I will draw out just a few examples here, but you should be able to
understand and dissect all the arguments (some of which have merit)
yourself if you compare them to this analysis and the Code’s express
language.
i. Tax educators v. IRS: Wages are Income
In
the real, ordinary world most people would agree that wages are
income. In the real, ordinary world most people would agree that they
their wages reflect the fair value of their services to the market.
Very few would say that they are overpaid; indeed, most would probably
say that they are underpaid. On thorough examination, most ordinary
people therefore have a Rothbardian understanding of income—that it is
at best a zero sum exchange, money in exchange for time, sweat, and
risk of capital.
The
Code, of course, rejects this view.
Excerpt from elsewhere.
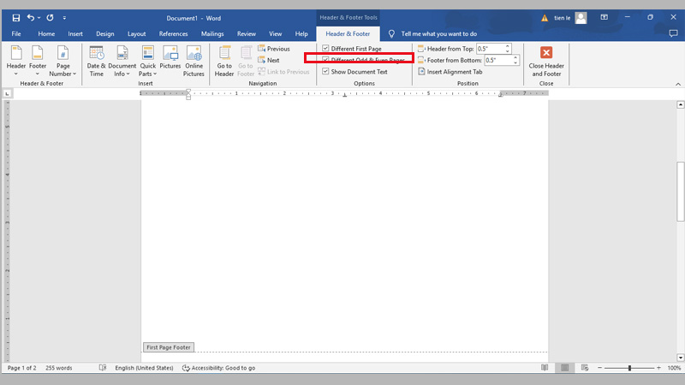Switch to the References tab
The height and width of the screenshot is (385, 685).
pyautogui.click(x=173, y=33)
Although the Code never defines
“income,” section 61 does define “gross income” as any and all income
from whatever source derived and defines “taxable income” and gross
income less allowable deductions. OK, so 2 + 2 + 5. But am I in this
game?
Here is what the IRS says in response at page 12 of its “Truth” publication:
The Law:
For federal income tax purposes, “gross income” means all income from
whatever source derived and includes compensation for services. I.R.C.
§ 61. Any income, from whatever source, is presumed to be income under
section 61, unless the taxpayer can establish that is it specifically
exempted or excluded. In Reese v. United States, 24 F.3d 228,
231 (Fed. Cir. 1994), the court stated, “an abiding principle of
federal tax law is that, absent an enumerated exception, gross income
means all income from whatever source derived. The IRS issued Revenue
Ruling 2007-19, 2007-14 IRB 843, advising taxpayers that wages and
other compensation received in exchange for personal services are
taxable income and warning of the consequences of making frivolous
arguments to the contrary.
Powerful stuff. At least it is if you have not read this analysis, the Reese case
and the Revenue Ruling cited. Understanding how the Code works, when I
read that passage I make several notes and ask several questions.
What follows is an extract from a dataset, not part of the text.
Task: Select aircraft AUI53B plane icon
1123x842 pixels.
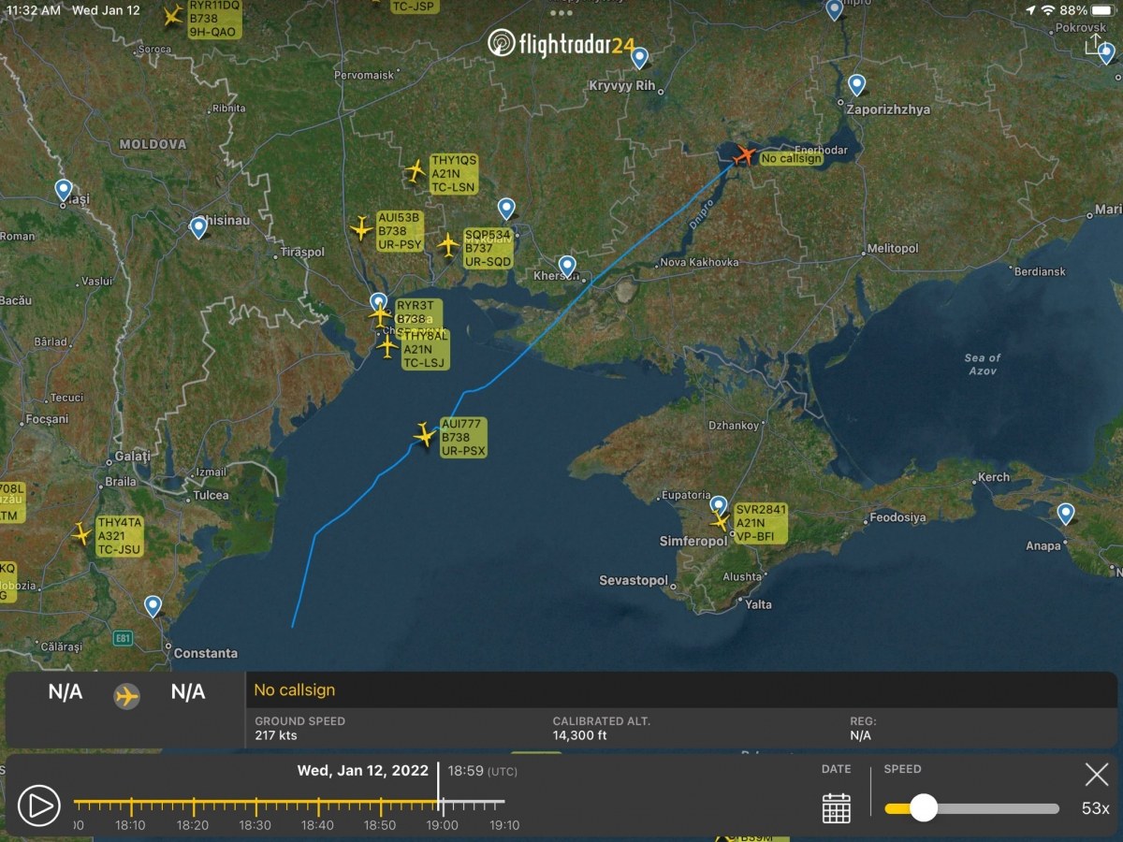Action: (x=361, y=228)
First, in the Reese case I note that it was decided in 1994 by the Federal Circuit.
If the IRS is the 800-pound gorilla and federal courts generally are
the jungle, then the Federal Circuit, located in Washington D.C., is
the gorilla’s home in the middle of the jungle. It decides appeals of
claims made in the D.C. federal district court
which decides claims against the federal government and has exclusive
jurisdiction over the Guantanamo and Anthrax cases. At the district
court level, if there is a jury it is comprised of federal bureaucrats
and the decision-maker is, by definition, a dyed-in-the-wool statist.
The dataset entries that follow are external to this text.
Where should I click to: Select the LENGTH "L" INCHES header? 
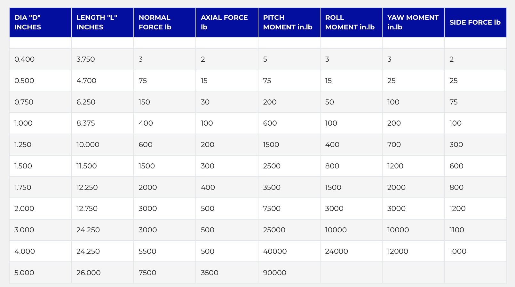coord(102,22)
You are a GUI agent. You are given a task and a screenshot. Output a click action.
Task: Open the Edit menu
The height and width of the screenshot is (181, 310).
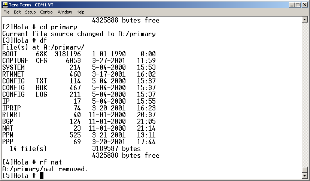pos(17,12)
I then wonder: (1) who is Reese?; (2) where does Reese live?; (3) what
does Reese do for a living? and (4) is Reese employed by the federal
government or one of its “instrumentalities”?
OK, I’m not making this up. If you read the Reese
case you will not find where Reese lived (significant if it is D.C, a
“State” under the Code), but you will find that Reese’s “income” was
not the result of free market exchange within the 50 States. The issue
in the case was whether money Reese received as punitive damages in a
sexual harassment lawsuit brought in Washington D.C. federal district
court asserting claims under the District of Columbia Human Rights Act,
a federal law, was taxable income. Another twist in many
cases interpreting the Code is that courts have fairly uniformly held
that the federal government has the unqualified right to tax income
deriving from federal licenses and privileges—if you pull bananas out
the jungle the 800-pound gorilla always gets a piece of the action. It
is enough for me, therefore, that Reese’s income was not money received
for free market services performed within the 50 States but was the
result of the adjudication of a federally-created positive law right.
Because this is the IRS’s best argument, however, I was still curious
about who Ms. Reese’s employer was and where she lived. I searched
online databases, earlier reported cases, I accessed and searched the
District of Columbia District Court’s PACER database, and even
attempted to contact Ms. Reese’s attorneys. The Court’s PACER database
oddly shows no documents in the case. Because Ms. Reese sued the case
out in the D.C. district court (the gorilla’s home turf) based on D.C.
law, the evidence powerfully suggests that Reese was a federal
employee, perhaps a member of the Maryland National Guard, and may have
lived in D.C., but I have not been able to confirm that. But it is
clear that Reese’s income was not earned in a free-market exchange in
one of the 50 sovereign states; it was the result of the adjudication
of a federal law. Moreover, the award was not compensatory; that is,
it did not represent lost income. It was a punitive damages award.
In sum, Reese would never have gotten this money but for the
adjudication of the federal law that gave her a positive law right to
receive it. So, if the Reese case is the IRS’s best argument,
the case the IRS relies on to tell the “truth” about frivolous tax
arguments, then Irwin Schiff and the rest of us should be free very
soon.
The
quote above also references I.R.S. Revenue Ruling 2007-19, 2007-14
I.R.B. 843. Now a little about Revenue Rulings. These are the
decisions and analyses of federal bureaucrats responsible for
administering the Code. Trusting and innocent people petition the IRS
for decisions on the taxability of income or transactions. To perhaps
abuse and mix more metaphors, decisions and analyses from these people
would be like Neo appealing to agent Smith to please let him out of the
Matrix. Revenue Rulings either repeat all of the errors above or
attempt to administratively make the statutes above say and mean things
they do not. Revenue Rulings come straight from the belly of the
beast. What you will find in all of these Revenue Rulings and in the Truth About Frivolous Tax Arguments is the following deceptive argument.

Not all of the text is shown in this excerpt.